Conditions inside Myanmar's prisons are said to be bleak. Former detainees and rights groups described torture, brutality and inhumane conditions.

Yuki Kitazumi, a Japanese journalist arrested in February and held at Insein Prison for a month, told VOA about the stories he had heard of torture.

"They were tortured in the military compound before they arrived at Insein Prison," Kitazumi said, adding that often an inmate would be hooded, with their hands cuffed behind their back, and then made to kneel."

Kitazumi said, "They continued interrogation for 24 hours on a day and continued on several days. No drink for two days, and no food for three days."

U.S. journalist Nathan Maung, who was also detained by the junta earlier this year, told VOA he was beaten and blindfolded.

'Anyone can be killed'

Maung, a U.S. citizen of Burmese descent, said Naing's death shows the extreme risks for media.

"Taking photos in the empty streets in order to show the world that people of Burma are in a 'silence strike'— it is enough for the military to kill," Maung said. "Anyone can be killed in the first three days in their hands.
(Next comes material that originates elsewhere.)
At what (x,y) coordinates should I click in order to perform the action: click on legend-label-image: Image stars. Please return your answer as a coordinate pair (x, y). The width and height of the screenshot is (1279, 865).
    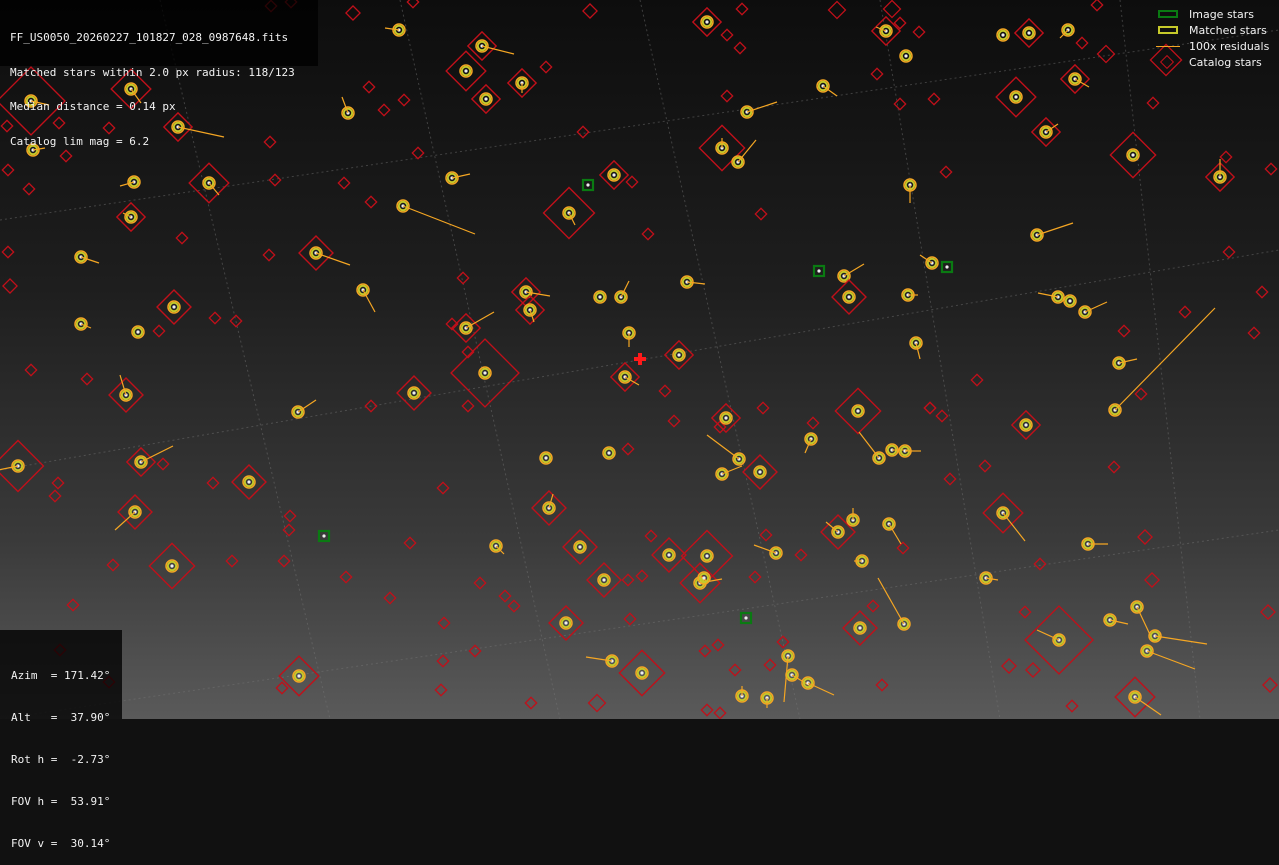
    Looking at the image, I should click on (1222, 14).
If not, you have survived."

Naing's death has worried the families of other detained journalists.

So far this month, the junta has detained Democratic Voice of Burma (DVB) reporter Aung San Lin on December 11 and local journalist Min Theik Tun on December 12. Freelance photographer Zaw Tun was detained the same day as Naing.

On Sunday, authorities detained freelance photojournalists Zaw Lin Htut and Su Yee Lin of the East Yangon University Students' Union, while they were in a bakery in a Yangon suburb.

A friend of Htut told VOA Burmese the pair were on their way to a solidarity protest. But five men took the pair away at gun point.

"So far, we do not know where they are being held or what their condition is," said the friend, who requested anonymity for safety concerns.

"In the aftermath of the arrest and detention of journalists, and in the case of Soe Naing, it is possible that the junta is deliberately persecuting, torturing and killing journalists. We are concerned about sexual violence against female detainees, as well," Htut's friend told VOA Burmese.

As of mid-December, Reporting ASEAN, a monitoring group for countries in Southeast Asia, shows 113 journalists or media workers arrested in 2021, with at least 42 still detained.